Performance-based qualification methods draw from a rich tradition, which goes back to the audition of a musician or actor as well as the “observation” requirements of other fields, such as psychology. Of all kinds of tests applied in any field, the audition is probably the most widely recognized as fair and job-related. The performer must do the job to a schedule, under observation and under pressure. These conditions are closely equivalent to the circumstances of real work.
With the exception of a few stalwart programs, however, we in the mediation field have done little to implement this approach. Unfortunately, the result is not simply an innocuous “go slow” with all options preserved for a wiser day—because by failing to insist on what we have good reason to define as competence, we have created a vacuum. In effect, we allow anybody to claim that he or she is good at all of the essential mediation criteria—even though many would-be mediators possess only one or two of these skills to any adequate degree, along with self-confidence, and indefatigable marketing. (We know this from the test series that have been run, particularly from the often-impressive paper qualifications of candidates who did not do so well when asked to mediate a dispute acted out “live.”)
Relatively few mediators I have met disparage their own skills—and those who are most self-questioning, in my experience, are rarely the ones the public should worry the most about. But to the public, what mediators have to offer remains extremely intangible: Mediation is a “process,” and even if there is a “settlement” to show as product, a host of intelligent commentators have pointed out why that is neither necessary nor sufficient evidence of competence on the mediator’s part. Indeed, much of the process can take place outside of the customer’s presence, even in a confidential discussion with an opposing customer. Caveat emptor is disheartening enough when applied to a toaster or a plumber; so when we mediators offer our services, it should not be surprising that parties look for some externally validated evidence of competence. They do look, and they take whatever “evidence” they can find.
This, I think, is the real reason why parties tend to give so much weight—often too much weight—to prospective mediators’ credentials in law or in substantive knowledge of the particular field which seems closest to the dispute (engineering, labor-management relations, family dynamics). Such credentials are prized because they are relatively standardized, and thus easy for the parties to recognize.

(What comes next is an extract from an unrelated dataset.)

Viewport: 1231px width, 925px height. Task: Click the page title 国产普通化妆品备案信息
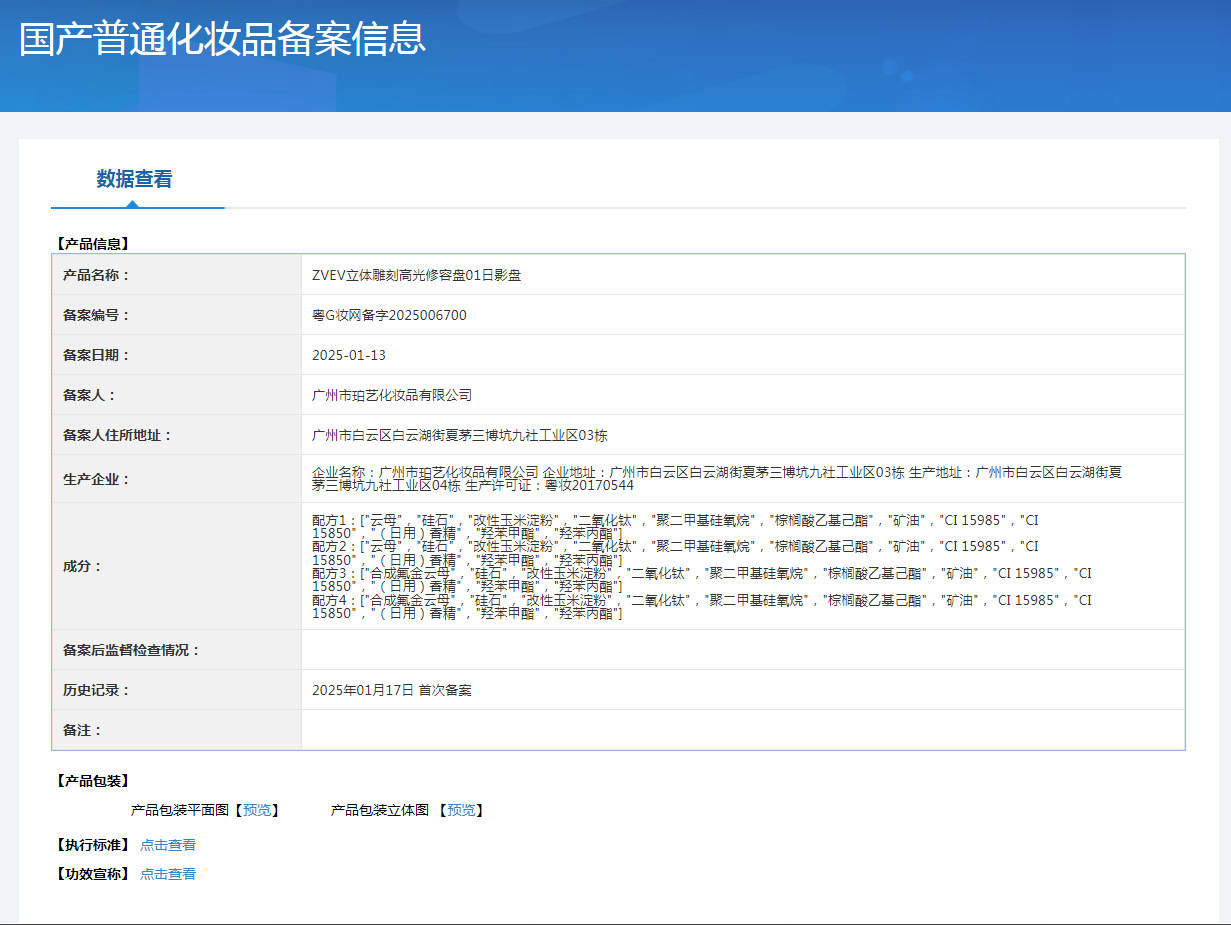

Ironically, the very diverse group of experts constituting the Test Design Project group, which had to resolve many areas of disagreement, had no serious disagreements when it came to this issue of substantive knowledge: We all agreed that beyond a basic familiarization with the subject matter, substantive knowledge was rarely one of the more important criteria of skill in a mediator. More than a basic and mediation-specific knowledge of law, meanwhile, was seen as important only for certain types of cases, and far fewer than is generally supposed.

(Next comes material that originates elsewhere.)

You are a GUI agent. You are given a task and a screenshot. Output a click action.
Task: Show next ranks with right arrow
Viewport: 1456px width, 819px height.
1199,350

But while other fields are quite firm in their criteria—and in defining qualifications to practice—we in mediation actively market courses in our field to increasing numbers of essentially randomly-selected people. Using the absurdly arbitrary baseline of 40 hours of training, we hand out certificates at the end of that training time. These certificates, nicely framed and featuring excellent paper and typography, promptly show up on office walls.
On one level, it is socially valuable to distribute important skills of mediation as widely as possible. But at the same time, such limited and arbitrary training standards help encourage a process of devaluation of the mediation field’s skill demands. How many of us would be happy if other fields requiring skill on critically important matters—say, dentistry—qualified practitioners this way?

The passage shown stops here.